MIRA Institute for Biomedical Technology and Technical Medicine, Department of Tissue Regeneration, University of Twente, Enschede, The Netherlands.
J Tissue Eng Regen Med. 2010 Mar;4(3):165-80. doi: 10.1002/term.234.
Various cell types have been investigated as candidate cell sources for cartilage and bone tissue engineering. In this review, we focused on chondrogenic and osteogenic differentiation of mouse and human embryonic stem cells (ESCs) and their potential in cartilage and bone tissue engineering. A decade ago, mouse ESCs were first used as a model to study cartilage and bone development and essential genes, factors and conditions for chondrogenesis and osteogenesis were unravelled. This knowledge, combined with data from the differentiation of adult stem cells, led to successful chondrogenic and osteogenic differentiation of mouse ESCs and later also human ESCs. Next, researchers focused on the use of ESCs for skeletal tissue engineering. Cartilage and bone tissue was formed in vivo using ESCs. However, the amount, homogeneity and stability of the cartilage and bone formed were still insufficient for clinical application. The current protocols require improvement not only in differentiation efficiency but also in ESC-specific hurdles, such as tumourigenicity and immunorejection. In addition, some of the general tissue engineering challenges, such as cell seeding and nutrient limitation in larger constructs, will also apply for ESCs. In conclusion, there are still many challenges, but there is potential for ESCs in skeletal tissue engineering.

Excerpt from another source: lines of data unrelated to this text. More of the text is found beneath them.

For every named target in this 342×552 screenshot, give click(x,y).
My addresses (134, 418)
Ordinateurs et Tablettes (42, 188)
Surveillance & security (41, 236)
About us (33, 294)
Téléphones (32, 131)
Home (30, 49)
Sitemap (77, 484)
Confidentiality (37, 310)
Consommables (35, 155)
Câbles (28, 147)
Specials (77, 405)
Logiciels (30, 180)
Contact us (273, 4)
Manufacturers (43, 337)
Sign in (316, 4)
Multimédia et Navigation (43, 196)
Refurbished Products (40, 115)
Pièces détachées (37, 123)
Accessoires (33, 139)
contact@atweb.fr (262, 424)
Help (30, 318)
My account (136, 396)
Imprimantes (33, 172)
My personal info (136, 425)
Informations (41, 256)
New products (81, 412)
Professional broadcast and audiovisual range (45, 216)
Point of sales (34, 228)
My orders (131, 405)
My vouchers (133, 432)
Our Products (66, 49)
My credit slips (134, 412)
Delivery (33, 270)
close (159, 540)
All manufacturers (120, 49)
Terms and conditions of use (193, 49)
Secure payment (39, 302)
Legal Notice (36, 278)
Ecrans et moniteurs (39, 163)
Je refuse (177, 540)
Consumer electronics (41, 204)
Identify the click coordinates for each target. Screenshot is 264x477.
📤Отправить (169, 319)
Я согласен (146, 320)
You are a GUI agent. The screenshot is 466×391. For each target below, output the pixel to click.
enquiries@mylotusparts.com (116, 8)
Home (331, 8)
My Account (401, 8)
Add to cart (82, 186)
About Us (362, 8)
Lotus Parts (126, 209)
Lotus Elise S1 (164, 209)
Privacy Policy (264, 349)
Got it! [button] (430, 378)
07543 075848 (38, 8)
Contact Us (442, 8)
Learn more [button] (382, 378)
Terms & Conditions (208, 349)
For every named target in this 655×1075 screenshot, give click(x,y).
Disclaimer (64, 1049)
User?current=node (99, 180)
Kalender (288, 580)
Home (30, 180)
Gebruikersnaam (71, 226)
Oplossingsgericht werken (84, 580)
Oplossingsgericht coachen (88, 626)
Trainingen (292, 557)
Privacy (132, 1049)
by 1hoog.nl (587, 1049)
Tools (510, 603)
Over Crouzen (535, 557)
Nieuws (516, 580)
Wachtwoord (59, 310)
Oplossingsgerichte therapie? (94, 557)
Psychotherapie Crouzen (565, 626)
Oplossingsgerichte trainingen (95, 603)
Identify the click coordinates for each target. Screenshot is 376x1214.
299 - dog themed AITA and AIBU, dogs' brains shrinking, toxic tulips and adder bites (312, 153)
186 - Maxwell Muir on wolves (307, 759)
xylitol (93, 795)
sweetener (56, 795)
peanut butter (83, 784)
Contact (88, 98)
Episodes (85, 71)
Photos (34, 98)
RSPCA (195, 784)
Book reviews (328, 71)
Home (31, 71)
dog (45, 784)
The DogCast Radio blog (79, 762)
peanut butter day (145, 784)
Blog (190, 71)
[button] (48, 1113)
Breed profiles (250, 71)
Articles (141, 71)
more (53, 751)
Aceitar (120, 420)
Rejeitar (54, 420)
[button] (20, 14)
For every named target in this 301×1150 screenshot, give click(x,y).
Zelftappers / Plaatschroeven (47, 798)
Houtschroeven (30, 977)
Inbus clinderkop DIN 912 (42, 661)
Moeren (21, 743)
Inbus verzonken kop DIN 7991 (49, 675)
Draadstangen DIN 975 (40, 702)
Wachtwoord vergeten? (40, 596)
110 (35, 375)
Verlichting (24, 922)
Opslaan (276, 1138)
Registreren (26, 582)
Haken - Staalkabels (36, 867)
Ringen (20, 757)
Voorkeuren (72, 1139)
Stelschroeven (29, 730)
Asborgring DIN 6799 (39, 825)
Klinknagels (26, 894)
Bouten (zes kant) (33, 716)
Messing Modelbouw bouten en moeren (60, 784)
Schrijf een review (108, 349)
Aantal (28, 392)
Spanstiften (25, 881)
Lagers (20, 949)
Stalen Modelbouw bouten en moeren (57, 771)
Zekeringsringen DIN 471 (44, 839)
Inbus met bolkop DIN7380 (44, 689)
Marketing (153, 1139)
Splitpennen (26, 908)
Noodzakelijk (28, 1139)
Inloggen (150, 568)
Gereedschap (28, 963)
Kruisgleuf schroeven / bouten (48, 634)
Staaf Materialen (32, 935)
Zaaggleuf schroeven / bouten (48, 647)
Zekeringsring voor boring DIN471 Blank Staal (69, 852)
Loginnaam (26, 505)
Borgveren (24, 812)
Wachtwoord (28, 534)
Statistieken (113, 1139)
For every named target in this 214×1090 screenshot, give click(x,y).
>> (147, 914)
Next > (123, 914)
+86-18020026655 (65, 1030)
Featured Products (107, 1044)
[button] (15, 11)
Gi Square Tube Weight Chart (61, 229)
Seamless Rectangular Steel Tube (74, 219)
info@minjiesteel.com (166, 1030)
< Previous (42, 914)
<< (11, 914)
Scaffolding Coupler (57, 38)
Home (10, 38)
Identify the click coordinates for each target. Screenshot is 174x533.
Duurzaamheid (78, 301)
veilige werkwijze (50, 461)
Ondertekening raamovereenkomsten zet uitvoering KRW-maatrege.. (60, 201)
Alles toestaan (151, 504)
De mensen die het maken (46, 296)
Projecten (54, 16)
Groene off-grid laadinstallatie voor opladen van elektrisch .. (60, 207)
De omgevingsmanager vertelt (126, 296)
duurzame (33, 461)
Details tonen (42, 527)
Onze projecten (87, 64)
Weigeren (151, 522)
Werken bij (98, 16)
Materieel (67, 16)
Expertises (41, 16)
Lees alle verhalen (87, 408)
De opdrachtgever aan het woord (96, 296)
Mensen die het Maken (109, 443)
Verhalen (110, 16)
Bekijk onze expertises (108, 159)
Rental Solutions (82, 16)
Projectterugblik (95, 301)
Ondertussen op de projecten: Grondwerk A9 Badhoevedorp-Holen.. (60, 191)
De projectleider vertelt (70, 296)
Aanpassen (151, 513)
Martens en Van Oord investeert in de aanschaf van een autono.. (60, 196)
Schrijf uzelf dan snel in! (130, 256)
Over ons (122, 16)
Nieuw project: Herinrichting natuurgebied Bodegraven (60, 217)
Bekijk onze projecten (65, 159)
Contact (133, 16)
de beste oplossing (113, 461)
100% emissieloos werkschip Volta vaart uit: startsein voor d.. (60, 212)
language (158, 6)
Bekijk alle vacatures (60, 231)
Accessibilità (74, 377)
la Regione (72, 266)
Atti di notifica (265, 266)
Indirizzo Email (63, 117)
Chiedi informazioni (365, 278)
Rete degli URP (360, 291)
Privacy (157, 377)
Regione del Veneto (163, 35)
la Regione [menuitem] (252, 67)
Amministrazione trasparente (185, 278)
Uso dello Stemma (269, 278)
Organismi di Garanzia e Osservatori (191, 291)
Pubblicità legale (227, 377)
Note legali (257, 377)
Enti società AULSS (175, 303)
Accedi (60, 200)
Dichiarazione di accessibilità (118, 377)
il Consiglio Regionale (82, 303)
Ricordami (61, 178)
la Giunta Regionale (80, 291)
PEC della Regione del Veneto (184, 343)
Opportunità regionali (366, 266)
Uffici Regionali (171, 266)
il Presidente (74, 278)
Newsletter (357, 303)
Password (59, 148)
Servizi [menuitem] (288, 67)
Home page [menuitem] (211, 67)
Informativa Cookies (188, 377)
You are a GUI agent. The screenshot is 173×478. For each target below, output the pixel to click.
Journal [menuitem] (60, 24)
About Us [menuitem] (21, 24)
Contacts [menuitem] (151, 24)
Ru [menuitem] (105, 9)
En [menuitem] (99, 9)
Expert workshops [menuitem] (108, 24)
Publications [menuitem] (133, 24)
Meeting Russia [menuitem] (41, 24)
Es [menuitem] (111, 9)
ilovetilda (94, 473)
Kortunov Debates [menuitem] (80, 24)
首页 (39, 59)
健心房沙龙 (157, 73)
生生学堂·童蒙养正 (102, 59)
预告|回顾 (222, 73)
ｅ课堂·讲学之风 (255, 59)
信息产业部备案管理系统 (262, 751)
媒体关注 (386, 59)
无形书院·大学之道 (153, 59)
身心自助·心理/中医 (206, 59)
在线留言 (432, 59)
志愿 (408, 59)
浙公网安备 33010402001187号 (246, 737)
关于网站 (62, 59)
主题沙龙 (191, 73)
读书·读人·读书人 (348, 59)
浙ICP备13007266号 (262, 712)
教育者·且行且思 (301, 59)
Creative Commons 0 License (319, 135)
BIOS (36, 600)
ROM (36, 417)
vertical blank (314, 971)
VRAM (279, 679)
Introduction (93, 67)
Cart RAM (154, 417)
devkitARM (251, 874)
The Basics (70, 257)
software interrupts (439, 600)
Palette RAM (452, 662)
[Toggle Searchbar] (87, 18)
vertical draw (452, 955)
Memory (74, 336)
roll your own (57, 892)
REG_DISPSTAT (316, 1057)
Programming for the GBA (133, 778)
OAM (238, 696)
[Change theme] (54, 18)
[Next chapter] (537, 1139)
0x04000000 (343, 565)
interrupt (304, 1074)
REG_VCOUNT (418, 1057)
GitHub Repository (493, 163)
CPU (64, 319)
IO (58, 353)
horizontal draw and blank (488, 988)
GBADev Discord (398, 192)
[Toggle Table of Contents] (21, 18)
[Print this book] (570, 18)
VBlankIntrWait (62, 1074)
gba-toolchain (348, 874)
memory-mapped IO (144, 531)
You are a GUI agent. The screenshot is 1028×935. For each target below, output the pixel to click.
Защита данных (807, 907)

各种细胞类型已被研究作为软骨和骨组织工程的候选细胞来源。在这篇综述中,我们专注于鼠和人胚胎干细胞(ESCs)的软骨和成骨分化及其在软骨和骨组织工程中的潜力。十年前,鼠 ESCs 首次被用作研究软骨和骨发育的模型,并揭示了软骨形成和成骨所必需的基因、因子和条件。这些知识,结合来自成体干细胞分化的数据,导致了鼠 ESCs 以及后来的人 ESCs 的成功软骨和成骨分化。接下来,研究人员专注于将 ESCs 用于骨骼组织工程。使用 ESCs 在体内形成软骨和骨。然而,形成的软骨和骨的数量、均一性和稳定性仍然不足以满足临床应用的需要。目前的方案不仅需要提高分化效率,还需要克服 ESC 特有的障碍,如致瘤性和免疫排斥。此外,一些一般的组织工程挑战,如较大构建体中的细胞接种和营养限制,也将适用于 ESCs。总之,仍然存在许多挑战,但 ESCs 在骨骼组织工程中有很大的潜力。